Outdoor Flea Control
Outdoor flea control is an essential part of your overall flea control strategy. It doesn’t do any good to treat your dog for fleas if he goes to your backyard and picks up more. Fleas only spend about 15 percent of their life cycle on your dog. The rest of the time they are off the dog, hopping around and laying eggs. This means they are present in your yard and you must kill them outdoors if you wish to get rid of them for good.
Clean Up Your Yard
Before you start applying any products to your yard you will need to pick up things in your yard so fleas won’t have so many places to hide. You should remove piles of leaves, branches, and any litter in the yard. PIck up anything in the yard that gives fleas a place to hide.
Natural Flea Control
There are some very good methods of natural flea control to use in your yard that can destroy fleas. You can use desiccants, for example. These products include borax and diatomaceous earth. They dry out fleas when the fleas come in contact with them. Diatomaceous earth has a hard edge that rakes off the exoskeleton of fleas, leaving them exposed to sun and air, which kills them. These are good products to use because they don’t harm pets or people.

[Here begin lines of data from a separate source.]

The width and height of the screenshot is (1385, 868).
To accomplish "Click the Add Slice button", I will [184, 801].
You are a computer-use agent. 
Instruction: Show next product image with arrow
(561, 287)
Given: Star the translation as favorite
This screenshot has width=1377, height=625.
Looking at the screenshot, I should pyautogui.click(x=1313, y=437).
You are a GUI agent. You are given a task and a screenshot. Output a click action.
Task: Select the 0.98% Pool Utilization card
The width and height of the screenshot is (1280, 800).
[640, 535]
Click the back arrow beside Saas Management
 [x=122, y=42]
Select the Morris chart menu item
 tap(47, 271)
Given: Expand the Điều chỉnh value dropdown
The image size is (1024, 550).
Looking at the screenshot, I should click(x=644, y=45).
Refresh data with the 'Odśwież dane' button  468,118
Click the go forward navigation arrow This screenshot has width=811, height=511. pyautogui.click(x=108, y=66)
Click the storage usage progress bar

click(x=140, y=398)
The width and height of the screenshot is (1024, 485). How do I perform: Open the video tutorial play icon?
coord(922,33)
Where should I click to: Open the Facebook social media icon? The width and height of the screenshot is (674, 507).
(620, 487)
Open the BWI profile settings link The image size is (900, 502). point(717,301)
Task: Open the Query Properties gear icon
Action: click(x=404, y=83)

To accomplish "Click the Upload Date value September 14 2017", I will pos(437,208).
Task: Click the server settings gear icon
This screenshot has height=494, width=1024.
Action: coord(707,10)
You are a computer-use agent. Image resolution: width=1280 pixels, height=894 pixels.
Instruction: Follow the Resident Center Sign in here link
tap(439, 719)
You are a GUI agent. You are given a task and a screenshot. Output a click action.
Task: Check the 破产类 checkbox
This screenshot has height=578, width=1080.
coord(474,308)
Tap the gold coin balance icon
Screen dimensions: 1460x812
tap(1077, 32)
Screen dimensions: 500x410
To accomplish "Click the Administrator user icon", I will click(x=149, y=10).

You can also use beneficial nematodes. These nematodes (Steinernama carpocapsae) are tiny worms which eat fleas. They only live at temperatures below 95 degrees and above 45 degrees so they have a limited effectiveness but if you live in regions where they can be useful, they can get rid of fleas for you.
Yard Flea Sprays
You can also use one of the very good yard flea sprays for your yard. These sprays are easy to use and very effective. In most cases you simply attach the sprayer to your garden hose and spray your yard. These are chemical sprays and some people don’t like to use chemicals on their yards, however. Make sure you buy a yard flea spray that is safe to use around children and pets.
If you have a garden or flower beds around your house you may want to use cedar mulch. Cedar is a natural flea repellant so using cedar mulch in your garden and flower beds can help keep fleas away.
You can also plant flowers such as chrysanthemums, marigolds, and other plants in the chrysanthemum family. Chrysanthemums and related plants contain pyrethrins which are natural insecticides. In other parts of the world they are grown for use in insecticides and flea products. Most pyrethrins for insecticides in the world come from Kenya. If you live in a warm climate you can also grow citrus trees such as lemon trees and orange trees. Citrus trees are another natural defense against fleas. Limonene and other elements from citrus will kill fleas.
Where To Treat
You will need to treat your entire yard, as well as areas such as your garage, patio, and other places close to your house. Be sure to treat garden areas, too.
At the same time you are treating your yard for fleas you will also need to treat your house and your dog for fleas.
There are a number of good ways to get rid of fleas in your yard ranging from natural products such as diatomaceous earth and using plants in the chrysanthemum family to using good chemical yard sprays. The important thing to remember is that when you treat your yard for fleas you must also treat your house and your dog.